Again, EVEN IF regulation was to be credible we would be in many cases in a world of “access regulation”: the usual suspects own the plumbing and the infrastructure, everyone else can only operate on top. I need my smartphone, I need my browser to go online, I need my operating system to enable my laptop. But that means I am still dependent on the conditions of that access. And if that access is precarious, I am dependent. Where are the alternatives in Europe? We did not develop them. We have SOME, at least for some uses, but we do not buy them. And without demand, supply atrophies. Which is what is happening.

The Digital Sovereignty pivot

Are we finally seeing a pivot towards “build” instead of just “regulate”? Maybe finally so. After a year of banging the drum for “Eurostack”, we have become an established policy initiative with resonance in Brussels and national capitals. This is a major result: while regulators and institutions still perfunctorily appear to fly the flag for regulation, there is a lot of emphasis right now on the notion we should pursue “digital sovereignty” (or variants – it does not matter what you call it – see beginning of this piece for references).

What does it mean? Essentially, build. Don’t just demand regulated access to US digital infrastructure, which means more years of uneven legal fights – or worse, just buy from US suppliers. Build our own. The emphasis on “build” is essential. We do not need more discussion, workshops, calls to arms majoring on “our democracy” and “our values”. These are not unimportant, but they are still just talk. We are not going to build assets sitting around talking. We are not going to build assets also handing out bags of money (as a famous footballer once said, “I never saw a bag of money score a goal”).

There is a digital industry in Europe, with varied presence across the “stack” – there are datacentre builders, cloud companies, lots of software and a strong open source culture; there are even fabricators of chip components and complements, and of course global lithography champion ASML. European suppliers are not demanding just subsidies (the usual expectation of the bureaucracy).

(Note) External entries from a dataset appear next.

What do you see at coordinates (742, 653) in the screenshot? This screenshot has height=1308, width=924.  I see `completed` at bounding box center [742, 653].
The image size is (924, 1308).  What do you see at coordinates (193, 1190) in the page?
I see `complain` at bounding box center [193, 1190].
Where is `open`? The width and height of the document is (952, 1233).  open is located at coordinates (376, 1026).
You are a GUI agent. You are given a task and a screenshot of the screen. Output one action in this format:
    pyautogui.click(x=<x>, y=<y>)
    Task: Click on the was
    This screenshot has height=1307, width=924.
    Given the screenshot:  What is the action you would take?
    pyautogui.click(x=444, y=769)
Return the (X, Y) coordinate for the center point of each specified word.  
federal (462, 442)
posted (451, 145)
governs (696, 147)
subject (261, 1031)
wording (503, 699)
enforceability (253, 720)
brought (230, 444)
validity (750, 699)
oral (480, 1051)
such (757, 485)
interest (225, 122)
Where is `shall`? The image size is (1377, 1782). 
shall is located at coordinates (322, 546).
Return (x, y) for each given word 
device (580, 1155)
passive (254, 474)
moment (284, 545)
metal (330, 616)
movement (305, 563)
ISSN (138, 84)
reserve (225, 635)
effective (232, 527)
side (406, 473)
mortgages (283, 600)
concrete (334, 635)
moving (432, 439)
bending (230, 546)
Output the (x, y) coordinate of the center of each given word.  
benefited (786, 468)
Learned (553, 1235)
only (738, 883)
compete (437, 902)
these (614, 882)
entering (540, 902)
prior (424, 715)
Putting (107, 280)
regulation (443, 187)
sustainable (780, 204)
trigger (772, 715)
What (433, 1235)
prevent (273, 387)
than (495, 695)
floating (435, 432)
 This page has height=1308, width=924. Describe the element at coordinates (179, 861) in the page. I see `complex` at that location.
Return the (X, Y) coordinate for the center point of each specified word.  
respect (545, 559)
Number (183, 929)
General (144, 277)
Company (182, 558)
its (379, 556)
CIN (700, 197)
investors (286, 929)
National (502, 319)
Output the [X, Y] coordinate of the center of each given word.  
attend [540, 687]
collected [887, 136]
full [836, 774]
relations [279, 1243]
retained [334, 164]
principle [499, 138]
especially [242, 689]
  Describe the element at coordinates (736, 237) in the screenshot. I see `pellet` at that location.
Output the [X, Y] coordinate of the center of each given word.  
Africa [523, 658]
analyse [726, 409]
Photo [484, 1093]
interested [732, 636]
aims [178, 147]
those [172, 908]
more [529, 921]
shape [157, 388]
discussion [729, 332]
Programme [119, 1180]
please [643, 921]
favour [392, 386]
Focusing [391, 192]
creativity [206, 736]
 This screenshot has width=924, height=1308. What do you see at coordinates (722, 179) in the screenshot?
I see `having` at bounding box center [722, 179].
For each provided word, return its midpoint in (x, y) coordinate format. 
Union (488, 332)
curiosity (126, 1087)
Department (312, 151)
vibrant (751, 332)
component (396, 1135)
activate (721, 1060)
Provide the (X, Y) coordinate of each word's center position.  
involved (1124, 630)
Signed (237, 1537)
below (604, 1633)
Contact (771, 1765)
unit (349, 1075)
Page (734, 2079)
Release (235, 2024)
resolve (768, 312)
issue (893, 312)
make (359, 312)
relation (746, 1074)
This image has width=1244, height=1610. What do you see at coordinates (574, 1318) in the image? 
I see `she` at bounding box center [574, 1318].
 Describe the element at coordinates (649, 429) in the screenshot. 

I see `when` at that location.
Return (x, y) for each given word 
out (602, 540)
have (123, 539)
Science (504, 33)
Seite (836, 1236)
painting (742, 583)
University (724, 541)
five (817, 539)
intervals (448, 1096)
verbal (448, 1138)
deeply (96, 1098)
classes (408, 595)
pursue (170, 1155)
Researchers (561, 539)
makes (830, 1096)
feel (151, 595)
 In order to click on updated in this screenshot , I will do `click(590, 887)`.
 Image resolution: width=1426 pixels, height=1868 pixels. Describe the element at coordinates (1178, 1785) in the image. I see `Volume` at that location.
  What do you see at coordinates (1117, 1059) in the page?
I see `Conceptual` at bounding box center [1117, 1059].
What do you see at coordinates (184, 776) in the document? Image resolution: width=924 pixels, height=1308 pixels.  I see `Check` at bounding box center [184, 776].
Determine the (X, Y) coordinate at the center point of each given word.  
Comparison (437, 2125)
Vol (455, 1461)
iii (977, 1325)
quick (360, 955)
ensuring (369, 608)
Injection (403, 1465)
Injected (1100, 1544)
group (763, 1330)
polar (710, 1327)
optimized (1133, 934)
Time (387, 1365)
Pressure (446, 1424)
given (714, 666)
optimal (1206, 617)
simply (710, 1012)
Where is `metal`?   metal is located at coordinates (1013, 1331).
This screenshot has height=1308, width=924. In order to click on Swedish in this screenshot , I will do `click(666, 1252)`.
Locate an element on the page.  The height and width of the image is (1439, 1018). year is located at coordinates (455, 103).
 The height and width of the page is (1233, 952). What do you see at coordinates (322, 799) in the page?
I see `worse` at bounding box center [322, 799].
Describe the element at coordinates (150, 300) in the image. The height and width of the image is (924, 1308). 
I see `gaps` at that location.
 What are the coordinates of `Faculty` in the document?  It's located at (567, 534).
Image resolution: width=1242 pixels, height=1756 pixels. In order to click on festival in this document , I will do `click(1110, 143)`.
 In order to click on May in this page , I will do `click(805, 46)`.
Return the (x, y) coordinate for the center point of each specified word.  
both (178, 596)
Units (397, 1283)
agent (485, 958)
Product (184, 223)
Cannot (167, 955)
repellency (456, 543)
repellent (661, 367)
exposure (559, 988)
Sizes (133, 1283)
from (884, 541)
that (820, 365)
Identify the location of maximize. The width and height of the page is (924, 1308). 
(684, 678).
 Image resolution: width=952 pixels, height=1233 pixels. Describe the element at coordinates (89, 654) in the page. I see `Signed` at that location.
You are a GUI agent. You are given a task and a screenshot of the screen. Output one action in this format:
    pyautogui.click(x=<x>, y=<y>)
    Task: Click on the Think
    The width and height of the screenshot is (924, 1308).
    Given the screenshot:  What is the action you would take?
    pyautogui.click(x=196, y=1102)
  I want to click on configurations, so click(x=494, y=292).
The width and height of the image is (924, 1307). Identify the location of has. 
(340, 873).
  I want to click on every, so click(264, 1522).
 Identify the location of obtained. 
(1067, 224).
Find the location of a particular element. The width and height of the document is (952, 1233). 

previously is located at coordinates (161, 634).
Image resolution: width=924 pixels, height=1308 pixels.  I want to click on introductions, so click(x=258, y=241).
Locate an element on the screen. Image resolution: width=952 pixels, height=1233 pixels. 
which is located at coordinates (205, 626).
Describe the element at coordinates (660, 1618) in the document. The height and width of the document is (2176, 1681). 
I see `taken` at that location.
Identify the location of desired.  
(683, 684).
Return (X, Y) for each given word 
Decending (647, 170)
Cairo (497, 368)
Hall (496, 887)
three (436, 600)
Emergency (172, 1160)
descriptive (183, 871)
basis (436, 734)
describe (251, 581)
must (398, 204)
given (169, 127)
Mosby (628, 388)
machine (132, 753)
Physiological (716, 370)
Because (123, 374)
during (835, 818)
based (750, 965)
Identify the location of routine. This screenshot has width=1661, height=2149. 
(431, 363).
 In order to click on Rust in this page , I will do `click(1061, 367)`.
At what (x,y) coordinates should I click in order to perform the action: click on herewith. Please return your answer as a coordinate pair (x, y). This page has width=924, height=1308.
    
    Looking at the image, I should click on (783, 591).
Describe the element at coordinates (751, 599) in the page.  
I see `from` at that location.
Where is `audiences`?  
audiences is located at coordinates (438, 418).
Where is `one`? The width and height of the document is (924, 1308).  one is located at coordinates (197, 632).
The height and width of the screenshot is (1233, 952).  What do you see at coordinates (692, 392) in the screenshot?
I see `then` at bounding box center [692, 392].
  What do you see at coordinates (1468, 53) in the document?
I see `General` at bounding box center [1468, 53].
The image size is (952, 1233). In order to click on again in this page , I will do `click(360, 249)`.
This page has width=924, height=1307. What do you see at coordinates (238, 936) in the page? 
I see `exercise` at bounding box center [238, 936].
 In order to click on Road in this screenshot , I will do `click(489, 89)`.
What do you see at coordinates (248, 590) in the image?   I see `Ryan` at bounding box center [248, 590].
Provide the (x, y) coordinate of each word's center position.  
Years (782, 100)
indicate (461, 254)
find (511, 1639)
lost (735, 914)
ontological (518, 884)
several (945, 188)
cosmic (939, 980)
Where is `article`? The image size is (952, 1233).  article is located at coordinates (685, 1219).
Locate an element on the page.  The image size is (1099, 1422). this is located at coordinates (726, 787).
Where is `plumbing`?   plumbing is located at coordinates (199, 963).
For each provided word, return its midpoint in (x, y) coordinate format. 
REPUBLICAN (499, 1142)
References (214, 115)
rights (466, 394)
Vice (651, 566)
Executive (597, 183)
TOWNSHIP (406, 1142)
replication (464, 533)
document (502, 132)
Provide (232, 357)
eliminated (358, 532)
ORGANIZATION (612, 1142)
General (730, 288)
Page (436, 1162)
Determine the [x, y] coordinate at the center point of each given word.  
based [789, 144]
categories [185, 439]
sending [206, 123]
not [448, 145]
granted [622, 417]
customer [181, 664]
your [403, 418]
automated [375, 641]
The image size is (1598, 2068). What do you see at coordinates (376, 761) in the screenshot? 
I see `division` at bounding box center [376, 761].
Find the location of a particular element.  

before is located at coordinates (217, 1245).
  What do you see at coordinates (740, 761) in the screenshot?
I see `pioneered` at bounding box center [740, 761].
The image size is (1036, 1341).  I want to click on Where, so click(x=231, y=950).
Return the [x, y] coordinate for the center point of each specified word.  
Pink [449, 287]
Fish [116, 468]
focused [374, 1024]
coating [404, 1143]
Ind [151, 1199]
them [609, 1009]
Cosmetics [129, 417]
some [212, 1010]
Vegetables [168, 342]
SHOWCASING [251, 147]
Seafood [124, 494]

They primarily need more demand going their way, which generates the incentive to create bundles and integrate into the products customers want. The public sector must be steered into “buying European” at least for part of their needs: governments must sit down with industry and pre-commit to procure products (organizations like German Federal agency Sprin-D also champion this concept). But it’s not all about the public sector: we see that in the new geopolitical environment where dependencies are stark, and resilience has become a priority, the private sector is beginning to move too. Some seem content to remain a mouthpiece for hyperscalers, but others are actively demanding European alternatives. And the industry is organizing – various businesses are moving together to build the EuroStack. Stay tuned, but this needs to be an industrial policy project with European industry at the helm, working together with governments. As we said many times, not a top down “hundred millions for meetings” (usual approach), but an industrial roadmap. “Digital” must be treated as a strategic sector the same and more than defence, energy, green tech – as it is pervasive across the economy and differences in digital adoption are at the very core of the slower productivity growth in Europe over the last 20 years relative to the US (as clearly shown in the Draghi Report).

Is it easy? No, and there is a lot of pushback from hyperscalers and their proxies with the usual “strawmen” technique. But Europe has no alternative – it is absolutely time to get that economic digital regulation (while a principled and deserving effort, if you can make it work) is not the tool which can power up European supply and put us on the way to greater resilience and self-reliance.

(Disclosure: I have nothing to disclose as I receive no payment from anyone on issues relevant to this discussion. The EuroStack industry Initiative is a grassroot volunteer group where no one receives payment from anyone).